CONTRIBUTIONS DES DOCTORANTS

 

La décadence de la narration historique

La thèse de Barthes renvoie clairement à la conception de l’Histoire rédigée par Hayden White qui nie toute existence de l’Histoire en tant qu’elle-même : il propose le concept d’une discipline qui irait au-delà de l’Histoire se rapprochant de la métafiction ou bien de la métanarration – il s’agit de la métahistoire, une des philosophies de l’histoire traitant des principes qui mènent au développement historique ; ce rapport, elle le constitue à travers les narrations étant à l’origine de ce procédé. La thèse de White demeure ainsi dans le même champ abstrait que la pensée de Barthes – une histoire objective n’est qu’un tissu de différentes impossibilités, une illusion. Les divagations de l’Histoire sont surtout à se présenter dans une approche dialectique : le discours historique et la narration sur les événements ne représentent aucune différence entre eux-mêmes et leurs traits communs peuvent être discernés au sein de tout texte littéraire.
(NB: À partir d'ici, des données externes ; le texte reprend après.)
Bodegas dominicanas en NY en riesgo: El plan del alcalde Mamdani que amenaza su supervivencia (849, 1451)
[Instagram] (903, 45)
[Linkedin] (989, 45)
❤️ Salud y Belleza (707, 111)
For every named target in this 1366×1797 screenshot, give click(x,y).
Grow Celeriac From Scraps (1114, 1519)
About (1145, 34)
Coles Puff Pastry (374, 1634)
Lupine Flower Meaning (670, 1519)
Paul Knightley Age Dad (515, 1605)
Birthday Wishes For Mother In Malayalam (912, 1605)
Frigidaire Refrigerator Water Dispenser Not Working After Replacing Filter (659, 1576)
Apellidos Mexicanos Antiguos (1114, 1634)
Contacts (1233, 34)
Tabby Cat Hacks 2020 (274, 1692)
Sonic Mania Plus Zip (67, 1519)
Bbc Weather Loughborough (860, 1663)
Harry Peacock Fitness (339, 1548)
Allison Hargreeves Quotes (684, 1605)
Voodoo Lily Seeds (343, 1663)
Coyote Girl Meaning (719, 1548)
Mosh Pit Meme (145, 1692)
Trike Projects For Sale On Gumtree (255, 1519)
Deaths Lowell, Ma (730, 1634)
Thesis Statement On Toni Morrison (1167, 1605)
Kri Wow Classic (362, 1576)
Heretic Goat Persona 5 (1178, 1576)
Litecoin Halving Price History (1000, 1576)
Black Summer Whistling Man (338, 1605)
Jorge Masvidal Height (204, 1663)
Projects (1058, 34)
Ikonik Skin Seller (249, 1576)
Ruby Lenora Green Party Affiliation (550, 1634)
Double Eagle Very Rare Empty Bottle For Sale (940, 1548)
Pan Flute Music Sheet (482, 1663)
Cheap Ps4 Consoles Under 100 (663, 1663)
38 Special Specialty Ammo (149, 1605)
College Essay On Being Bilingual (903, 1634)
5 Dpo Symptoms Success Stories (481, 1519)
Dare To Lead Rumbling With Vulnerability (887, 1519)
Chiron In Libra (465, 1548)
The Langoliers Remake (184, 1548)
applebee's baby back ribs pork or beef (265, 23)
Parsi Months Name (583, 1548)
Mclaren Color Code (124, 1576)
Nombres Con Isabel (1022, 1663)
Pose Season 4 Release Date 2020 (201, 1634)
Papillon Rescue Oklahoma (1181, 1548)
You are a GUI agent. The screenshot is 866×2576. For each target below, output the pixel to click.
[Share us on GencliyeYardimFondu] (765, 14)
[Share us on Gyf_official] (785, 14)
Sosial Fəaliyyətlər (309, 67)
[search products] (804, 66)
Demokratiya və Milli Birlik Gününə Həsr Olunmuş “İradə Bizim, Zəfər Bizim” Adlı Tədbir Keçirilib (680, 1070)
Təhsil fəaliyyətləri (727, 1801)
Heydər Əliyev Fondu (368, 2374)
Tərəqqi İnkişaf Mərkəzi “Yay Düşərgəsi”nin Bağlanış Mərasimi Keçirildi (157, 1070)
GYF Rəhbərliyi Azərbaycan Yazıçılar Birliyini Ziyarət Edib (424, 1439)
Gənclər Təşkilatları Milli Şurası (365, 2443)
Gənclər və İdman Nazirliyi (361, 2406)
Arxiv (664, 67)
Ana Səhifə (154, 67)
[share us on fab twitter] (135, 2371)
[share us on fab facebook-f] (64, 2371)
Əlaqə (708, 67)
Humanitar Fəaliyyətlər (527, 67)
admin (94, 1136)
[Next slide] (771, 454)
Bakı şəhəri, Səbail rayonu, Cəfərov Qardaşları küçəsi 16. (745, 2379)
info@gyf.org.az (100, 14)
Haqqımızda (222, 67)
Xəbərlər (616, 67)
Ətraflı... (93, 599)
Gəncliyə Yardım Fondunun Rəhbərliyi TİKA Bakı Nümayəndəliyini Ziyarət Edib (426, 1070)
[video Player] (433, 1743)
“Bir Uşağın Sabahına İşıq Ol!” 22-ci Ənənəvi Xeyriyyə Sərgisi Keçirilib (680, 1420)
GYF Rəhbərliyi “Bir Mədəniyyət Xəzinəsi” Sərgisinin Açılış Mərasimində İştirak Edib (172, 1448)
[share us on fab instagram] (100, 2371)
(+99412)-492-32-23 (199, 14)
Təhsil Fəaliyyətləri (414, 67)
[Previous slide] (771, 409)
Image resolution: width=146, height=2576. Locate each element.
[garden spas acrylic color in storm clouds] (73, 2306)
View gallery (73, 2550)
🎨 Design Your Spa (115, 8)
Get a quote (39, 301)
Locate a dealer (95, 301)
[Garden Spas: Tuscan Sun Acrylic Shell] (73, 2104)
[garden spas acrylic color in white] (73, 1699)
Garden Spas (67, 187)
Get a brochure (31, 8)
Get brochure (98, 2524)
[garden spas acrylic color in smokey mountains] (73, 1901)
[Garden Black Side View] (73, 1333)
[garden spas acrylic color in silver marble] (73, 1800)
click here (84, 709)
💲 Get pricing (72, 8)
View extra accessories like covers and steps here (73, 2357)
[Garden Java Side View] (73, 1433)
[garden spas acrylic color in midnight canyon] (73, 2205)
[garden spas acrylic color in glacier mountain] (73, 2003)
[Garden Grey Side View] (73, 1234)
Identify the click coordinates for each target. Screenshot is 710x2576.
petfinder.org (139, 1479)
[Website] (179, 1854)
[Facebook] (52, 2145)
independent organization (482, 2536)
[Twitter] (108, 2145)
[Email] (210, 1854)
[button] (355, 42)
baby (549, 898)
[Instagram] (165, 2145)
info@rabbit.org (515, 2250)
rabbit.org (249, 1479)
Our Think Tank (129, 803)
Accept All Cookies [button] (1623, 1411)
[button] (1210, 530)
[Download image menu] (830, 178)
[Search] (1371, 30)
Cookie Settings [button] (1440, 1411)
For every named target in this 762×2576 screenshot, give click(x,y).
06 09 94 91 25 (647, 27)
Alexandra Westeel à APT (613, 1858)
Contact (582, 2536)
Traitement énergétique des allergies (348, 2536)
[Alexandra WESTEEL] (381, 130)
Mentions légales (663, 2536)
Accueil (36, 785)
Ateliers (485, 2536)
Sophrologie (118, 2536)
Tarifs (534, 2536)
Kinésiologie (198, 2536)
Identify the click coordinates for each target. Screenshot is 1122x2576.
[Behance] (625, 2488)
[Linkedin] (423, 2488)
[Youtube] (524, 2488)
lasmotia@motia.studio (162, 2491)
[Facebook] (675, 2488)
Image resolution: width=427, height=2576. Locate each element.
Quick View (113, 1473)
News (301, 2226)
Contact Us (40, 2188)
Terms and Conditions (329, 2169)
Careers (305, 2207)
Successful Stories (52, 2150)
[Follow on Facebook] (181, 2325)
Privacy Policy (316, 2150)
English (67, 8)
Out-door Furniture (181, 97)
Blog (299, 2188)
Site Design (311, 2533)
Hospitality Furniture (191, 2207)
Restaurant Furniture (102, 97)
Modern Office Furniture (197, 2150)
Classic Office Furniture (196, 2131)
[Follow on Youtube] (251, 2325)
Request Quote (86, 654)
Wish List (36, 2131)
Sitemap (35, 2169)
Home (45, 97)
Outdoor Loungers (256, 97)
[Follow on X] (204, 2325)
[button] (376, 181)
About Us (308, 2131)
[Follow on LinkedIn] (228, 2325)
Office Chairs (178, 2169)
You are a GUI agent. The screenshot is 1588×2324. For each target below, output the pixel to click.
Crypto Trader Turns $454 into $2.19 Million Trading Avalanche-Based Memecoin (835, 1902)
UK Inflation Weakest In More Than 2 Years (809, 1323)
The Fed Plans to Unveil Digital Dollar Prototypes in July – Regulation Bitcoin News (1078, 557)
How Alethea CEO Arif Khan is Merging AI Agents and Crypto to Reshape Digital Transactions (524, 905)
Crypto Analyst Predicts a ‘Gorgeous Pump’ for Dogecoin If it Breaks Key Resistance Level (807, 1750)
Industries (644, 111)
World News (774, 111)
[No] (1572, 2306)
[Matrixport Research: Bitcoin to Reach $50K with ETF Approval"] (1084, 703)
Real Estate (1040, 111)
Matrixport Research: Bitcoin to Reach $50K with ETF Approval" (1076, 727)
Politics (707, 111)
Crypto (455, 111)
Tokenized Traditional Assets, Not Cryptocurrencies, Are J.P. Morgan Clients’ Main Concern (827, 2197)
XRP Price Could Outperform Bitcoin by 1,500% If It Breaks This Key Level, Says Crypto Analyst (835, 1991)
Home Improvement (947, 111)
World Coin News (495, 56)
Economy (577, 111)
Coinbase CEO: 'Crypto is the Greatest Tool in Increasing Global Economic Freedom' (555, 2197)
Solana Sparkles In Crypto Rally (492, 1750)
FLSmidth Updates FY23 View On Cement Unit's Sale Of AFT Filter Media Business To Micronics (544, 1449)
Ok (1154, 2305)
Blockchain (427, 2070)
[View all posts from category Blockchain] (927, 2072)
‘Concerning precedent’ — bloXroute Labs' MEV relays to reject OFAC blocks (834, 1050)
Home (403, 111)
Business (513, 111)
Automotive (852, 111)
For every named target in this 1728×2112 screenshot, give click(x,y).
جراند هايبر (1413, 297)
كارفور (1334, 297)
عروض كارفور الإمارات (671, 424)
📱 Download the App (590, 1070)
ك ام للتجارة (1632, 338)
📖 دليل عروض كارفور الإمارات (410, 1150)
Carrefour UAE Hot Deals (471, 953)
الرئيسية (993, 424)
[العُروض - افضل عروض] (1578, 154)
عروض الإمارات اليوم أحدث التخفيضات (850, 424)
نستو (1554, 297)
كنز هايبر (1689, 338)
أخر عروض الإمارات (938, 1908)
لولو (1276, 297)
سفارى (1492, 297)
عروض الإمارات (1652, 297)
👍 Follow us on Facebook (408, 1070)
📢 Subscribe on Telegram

La métahistoire pose donc tout un éventail de questions sur le pouvoir de représenter, sur l’influence idéologique sur la narration et – ce qui constitue le noyau de la théorie de Barthes – sur l’acte d’écrire. Louis Althusser s’aperçut lui aussi à quel point la vie culturelle et historique s’entrelacent dans le concept idéologique qui, en outre, ne serait pas seulement à l’origine des moyens et des façons de contextualisation, mais règlerait également la dissipation ainsi que l’authentification du sens dans le cadre social. L’idée de jouissance, conçue chez Barthes comme un but surtout critique, aurait pour prémisse le recul du sens étant devenu secondaire à cause de la vacuité des signes, de leur impossibilité de se représenter en dehors d’un système conventionnel – et alors arbitraire – de représentation qui les produisit en ne s’éloignant point de sa propre logique culturelle. Ainsi, est-ce la jouissance elle-même qui fait vaciller l’Histoire textuelle et ses propositions.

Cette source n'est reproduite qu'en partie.